Non è colpa loro, mancano di autorevolezza. Hanno paura, e a ragione: non sono poliziotti, non devono esserlo. E rispondere alla strafottenza, alla volgarità o alle minacce è pericoloso. Non sono neppure assistenti sociali o psicologi, per far fronte a storie dure di chi viene da realtà di miseria, e magari non poter comunicare capendosi. Chi respira violenza e vive nel degrado, chi cova livore ed è solo, chi non vede futuro rischia di scegliere la strada dell’istinto, del guadagno facile, della vendetta. E bisogna poi riflettere su cosa significhi la definizione di “minore”. Sei anni, quindici, sedici anni? Fa una certa differenza.
Nel prima e nel dopo, per prevenire e per curare, e punire, quando è necessario. Sgombrando il campo da facili buonismi, che di solito albergano in chi frequenta quartieri bene e la cronaca spicciola la legge sui giornali: bisogna impedire il male, bisogna punire e controllare chi può nuocere al prossimo e alla comunità. Come, è il tema. Perché i minori non accompagnati che hanno devastato la vita di una ragazzina sono stati sbattuti in Italia su un barcone da qualche familiare da arresto, ma arrivavano dall’Egitto, un paese non in guerra e non in crisi umanitaria. E sono stati affidati a una ong, a un’associazione che non li ha custoditi, educati, seguiti. Perché? Quanto paghiamo chi non offre garanzie adeguate? Quanti soldi sprechiamo? E poi, sì, il tema educativo va declinato nella formazione, che deve accompagnare da subito l’accoglienza.
Ci sono Paesi che non hanno purtroppo una storia di diritti acquisiti della persona, in particolare delle donne. Che non possono essere considerate prede a disposizione. Si tratta di sottoculture, bisogna dirlo, che non possono essere assecondate o sottovalutate nelle conseguenze che possono scatenare. Occorre che chiunque venga a vivere nel nostro Paese sia aiutato e sostenuto, insieme a cibo e cure sanitarie, con l’educazione. Lingua, costituzione, storia. Troppe periferie sono dominate da bande di ragazzini in balia di mafie locali o straniere. Bisogna toglierli dalle strade e a volte dalle loro famiglie, prima che alimentino idee per nuove serie tv.

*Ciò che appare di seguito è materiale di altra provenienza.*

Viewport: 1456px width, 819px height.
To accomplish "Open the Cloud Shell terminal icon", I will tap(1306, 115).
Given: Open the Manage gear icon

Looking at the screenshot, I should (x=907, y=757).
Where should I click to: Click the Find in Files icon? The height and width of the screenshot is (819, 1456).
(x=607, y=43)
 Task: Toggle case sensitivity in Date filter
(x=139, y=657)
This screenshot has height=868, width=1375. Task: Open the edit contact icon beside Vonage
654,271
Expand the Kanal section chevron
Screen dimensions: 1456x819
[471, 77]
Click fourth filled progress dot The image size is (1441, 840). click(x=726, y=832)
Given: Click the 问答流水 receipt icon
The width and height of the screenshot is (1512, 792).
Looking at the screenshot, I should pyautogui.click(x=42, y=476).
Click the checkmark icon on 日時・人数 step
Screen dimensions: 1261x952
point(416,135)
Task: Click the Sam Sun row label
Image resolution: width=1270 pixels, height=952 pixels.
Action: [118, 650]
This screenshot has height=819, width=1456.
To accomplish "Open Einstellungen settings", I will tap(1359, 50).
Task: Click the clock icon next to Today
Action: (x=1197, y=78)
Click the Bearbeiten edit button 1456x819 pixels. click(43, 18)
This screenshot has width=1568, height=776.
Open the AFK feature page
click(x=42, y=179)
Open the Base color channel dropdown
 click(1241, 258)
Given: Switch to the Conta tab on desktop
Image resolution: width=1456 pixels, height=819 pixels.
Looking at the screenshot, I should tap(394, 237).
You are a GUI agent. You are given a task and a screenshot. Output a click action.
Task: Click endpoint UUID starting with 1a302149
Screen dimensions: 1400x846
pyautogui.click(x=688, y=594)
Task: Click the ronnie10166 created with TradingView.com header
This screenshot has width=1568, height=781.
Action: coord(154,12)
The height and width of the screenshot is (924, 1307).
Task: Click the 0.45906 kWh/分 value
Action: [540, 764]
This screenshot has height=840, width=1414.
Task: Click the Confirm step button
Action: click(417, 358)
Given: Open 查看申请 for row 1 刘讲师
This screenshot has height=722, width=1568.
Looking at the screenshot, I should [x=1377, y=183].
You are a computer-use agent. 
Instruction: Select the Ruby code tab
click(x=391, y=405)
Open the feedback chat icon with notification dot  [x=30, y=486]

Ci vuole un esercito di forze dell’ordine, accompagnato da un esercito di maestri ed educatori, a scuola, sui campi sportivi, negli oratori delle parrocchie. Ma teniamo bene a mente, come monito: un ragazzo accoltella il compagno a una gamba e lo ferisce gravemente. Siamo nei dintorni di Milano. Un diciassettenne ferisce la professoressa che, a suo dire, lo voleva bocciare, con tre coltellate alla schiena, siamo a Varese. E gli aggressori sono italiani, in entrambi i casi.